Step (4) training a phenolic resin product quality prediction model based on the data obtained in the step (2);
and (4) processing the data obtained in the step (2) by adopting a sliding window method. And 4, setting a sliding window to be 4, starting from the initial batch of the phenolic resin production data normalized in the step 3, extracting 4 continuous batches of data as a first sample of the model, wherein a predicted value corresponding to the sample is the resin softening point of the 4 th batch of data, and the like. When the total number of batches is 100, the number of samples of the LSTM model is 97. The batch property of the sample is kept, and the first 80% of data is selected as training data, and the second 20% of data is selected as testing data.

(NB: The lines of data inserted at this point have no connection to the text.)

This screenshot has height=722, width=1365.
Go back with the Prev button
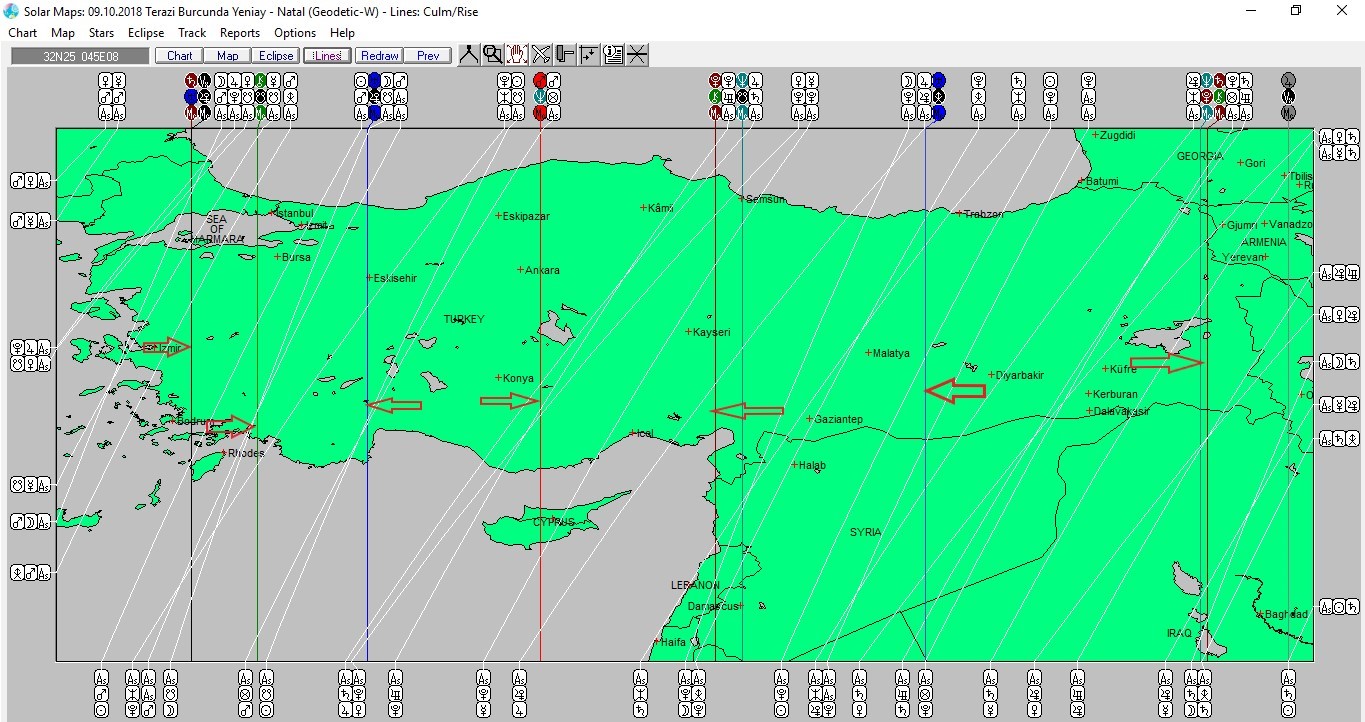[428, 56]
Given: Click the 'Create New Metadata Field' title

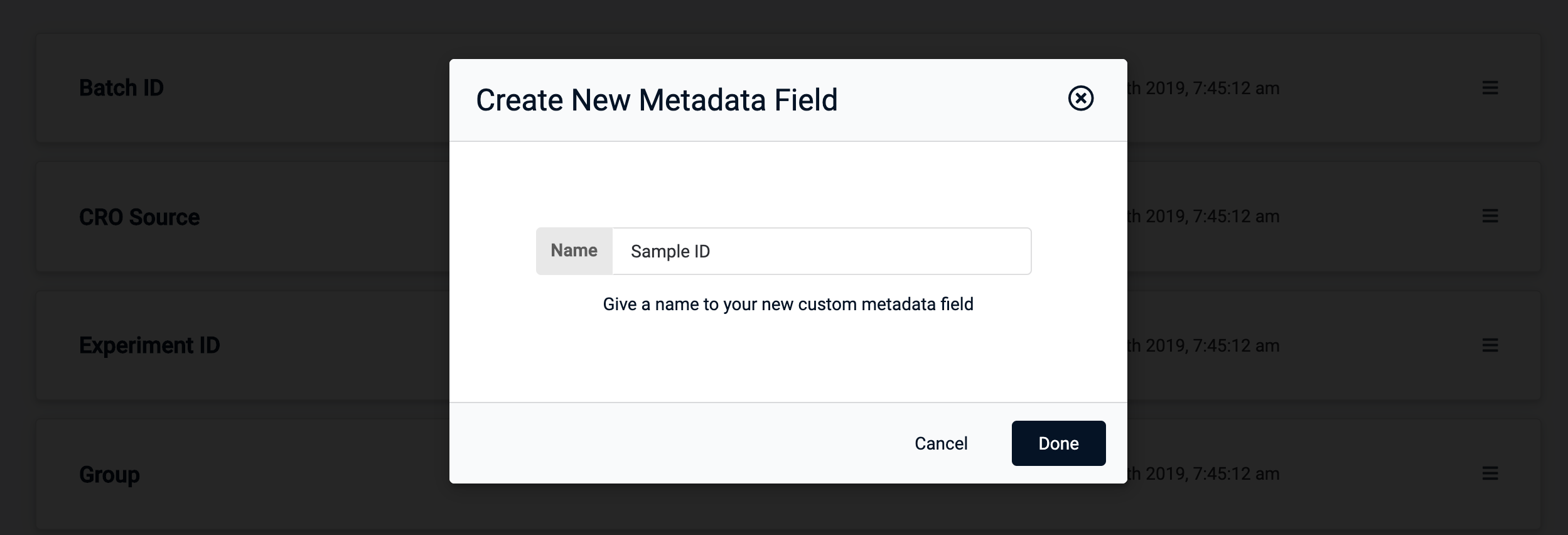Looking at the screenshot, I should [657, 100].
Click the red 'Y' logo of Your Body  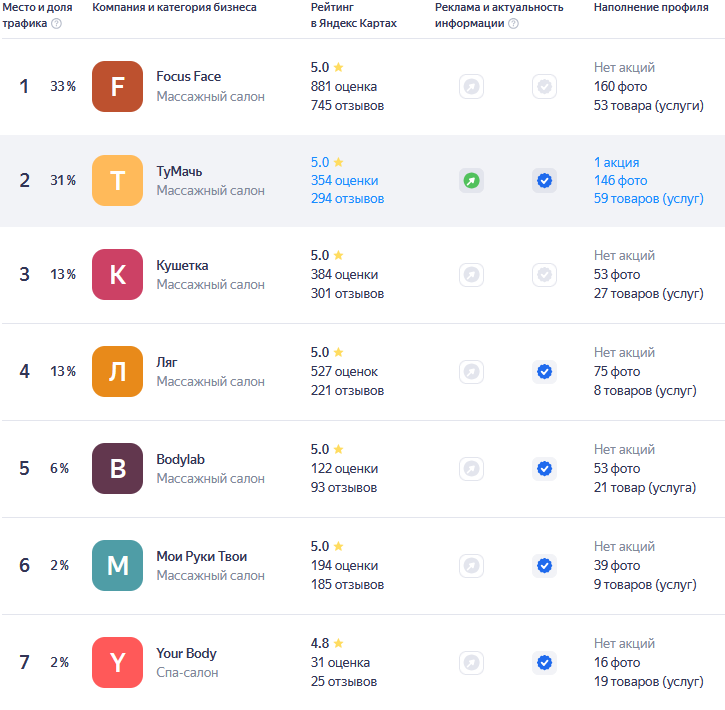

And (3) taking the obtained data as input and output data, and training the network constructed in the step (3) by adopting adam as an optimizer to obtain a prediction model of the final quality index of the phenolic resin based on the LSTM.
And (5) acquiring real-time production data of the current batch, processing the data by using the pretreatment and standardization in the step (2), and predicting the product quality of the current batch by using the phenolic resin product quality prediction model.
And (3) reading the production process data of the phenolic resin in real time, calculating to obtain a standardized value of the process variable in the step (2), reading the combination of the latest previous 3 batches of historical data and the batch of data, taking the combination as the input of a model for predicting the softening point of the phenolic resin of the current batch, and predicting the softening point of the phenolic resin of the current batch of data by using the model trained in the step (4). The predicted effect is shown in fig. 3.
The above examples are only intended to illustrate the method and system of the present invention, but the present invention is not limited to the examples, and any simple modifications, equivalent changes and modifications made to the above examples according to the technical implementation of the present invention are within the scope of the present invention.